New Delhi: Operators of large airports—those with an annual handling capacity of at least 1.5 million passengers—will need to convince the regulator, airlines and consumer forums of the merits of expansion plans and get their project costs greenlighted by the stakeholders before they are allowed to scale up the facilities.

The move by the Airports Economic Regulatory Authority, or Aera, is an attempt to curb soaring costs associated with open-ended projects such as the modernization of the Mumbai and New Delhi airports that have entailed airlines and passengers paying more.

Swanky look: A file photo of the integrated terminal, called T3, under construction at the Indira Gandhi International Airport in New Delhi. Sanjeev Verma / HT

“They have to consult (with stakeholders) if the capex (capital expenditure) is all right, what process has been followed for traffic forecast etc.," if airport user charges are to be decided on the basis of their investment in expansion, he said.

The move comes on the heels of Delhi International Airport (Pvt.) Ltd, or DIAL, last week setting the final cost of modernizing the Indira Gandhi International Airport at Rs12,700 crore, a 42% increase over the Rs8,975 crore estimated earlier, clearing the way for raising existing charges and possibly levying new ones on passengers.

The cost estimated for modernizing the Mumbai airport has risen to Rs9,802 crore from Rs5,826 crore.

Airlines and consumer forums have in the past protested airport charges levied to allow the operators to recover investments. The charges are based partly on the project cost.

“The positive side is (that) what will happen from now is that decisions will be circulated for views and the views will be considered before a final decision, compared to the earlier scenario where the aviation ministry took a call, so the process is more transparent," said a senior domestic airline official who asked not to be named.

Operators of airports that are already running and want to expand their capacity—such as Bangalore International Airport Ltd that wants to spend $1 billion (Rs4,490 crore) to scale up—will be required to follow the consultation route. Expansion would include even works such as the construction of a new runway.

“It is a very onerous process of consultation, which should be made more flexible," said a senior official at a private airport operator who didn’t want to be named. Aera should instead hold the consultations with stakeholders such as airlines rather than put the onus on airport operators, the official said.

“Consultation cannot be an excuse for delay," Bhave said. The airport regulator will lay out detailed consultation procedures, including a timeline, by the end of next month, he added.

The guideline wouldn’t be binding on airports such as the one coming up in Navi Mumbai, with a capacity to handle fewer than 1.5 million passengers annually.

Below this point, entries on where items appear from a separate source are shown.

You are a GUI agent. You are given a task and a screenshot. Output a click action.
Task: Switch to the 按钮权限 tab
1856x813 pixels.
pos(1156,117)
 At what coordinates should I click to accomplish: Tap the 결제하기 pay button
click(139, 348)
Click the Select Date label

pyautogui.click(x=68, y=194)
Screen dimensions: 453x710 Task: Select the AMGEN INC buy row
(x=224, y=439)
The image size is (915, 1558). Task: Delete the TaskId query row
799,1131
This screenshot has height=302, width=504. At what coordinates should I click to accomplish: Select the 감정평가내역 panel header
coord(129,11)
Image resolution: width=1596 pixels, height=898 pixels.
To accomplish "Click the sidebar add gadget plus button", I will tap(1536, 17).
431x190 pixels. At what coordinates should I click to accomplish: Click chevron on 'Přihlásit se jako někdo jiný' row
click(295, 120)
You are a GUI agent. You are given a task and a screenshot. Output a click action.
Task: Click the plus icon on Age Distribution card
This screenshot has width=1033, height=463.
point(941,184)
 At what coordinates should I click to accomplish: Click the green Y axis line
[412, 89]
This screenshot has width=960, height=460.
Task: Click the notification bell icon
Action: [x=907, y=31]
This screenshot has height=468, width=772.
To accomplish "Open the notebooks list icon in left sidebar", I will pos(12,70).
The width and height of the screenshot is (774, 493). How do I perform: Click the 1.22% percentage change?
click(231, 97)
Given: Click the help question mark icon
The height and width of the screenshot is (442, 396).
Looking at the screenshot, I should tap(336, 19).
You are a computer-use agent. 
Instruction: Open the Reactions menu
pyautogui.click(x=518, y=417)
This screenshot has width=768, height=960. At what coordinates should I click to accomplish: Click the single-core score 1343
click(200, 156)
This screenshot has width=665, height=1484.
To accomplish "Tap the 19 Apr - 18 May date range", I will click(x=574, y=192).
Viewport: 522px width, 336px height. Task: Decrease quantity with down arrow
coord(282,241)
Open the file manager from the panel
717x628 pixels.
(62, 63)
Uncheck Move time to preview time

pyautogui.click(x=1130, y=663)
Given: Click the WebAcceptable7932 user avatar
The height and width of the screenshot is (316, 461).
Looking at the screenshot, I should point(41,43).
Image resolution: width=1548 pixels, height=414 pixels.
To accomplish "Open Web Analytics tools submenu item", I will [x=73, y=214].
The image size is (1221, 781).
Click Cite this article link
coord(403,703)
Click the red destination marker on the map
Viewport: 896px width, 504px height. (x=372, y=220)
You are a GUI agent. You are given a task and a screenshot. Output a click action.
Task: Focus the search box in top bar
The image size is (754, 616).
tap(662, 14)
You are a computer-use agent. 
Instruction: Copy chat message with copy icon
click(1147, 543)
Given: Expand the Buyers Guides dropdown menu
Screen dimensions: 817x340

Aera, which came into existence late last year after most big-ticket airport projects had already been cleared by the civil aviation ministry, will have no influence over those investments, totalling Rs30,000 crore.

The airports include the ones in New Delhi, Mumbai, Bangalore and Hyderabad.

In a separate but related development, Aera said in a statement posted on its website this week that it planned to exempt domestic passengers from paying any user development fee (UDF) for use of the Thiruvananthapuram airport.

State-owned Airports Authority of India, or AAI, which has spent around Rs289.60 crore on its expansion, had proposed a levy of Rs550 per departing domestic passenger and Rs1,020 per international passenger, for a period of 10 years effective April 2010, and Rs280 per arriving domestic passenger and Rs715 per international passenger for a 15-year period.

Aera has instead proposed a Rs755 UDF per departing international passenger (exclusive of statutory levies) with effect from the date of commissioning of the new international terminal building for a period of 10 years. If the move goes through, Thiruvananthapuram will be the first Indian airport to levy a UDF only on international passengers.

Bhave said the decision was taken based on the project merits. Besides being a relatively small airport, the new facility will be used primarily by international passengers, he added.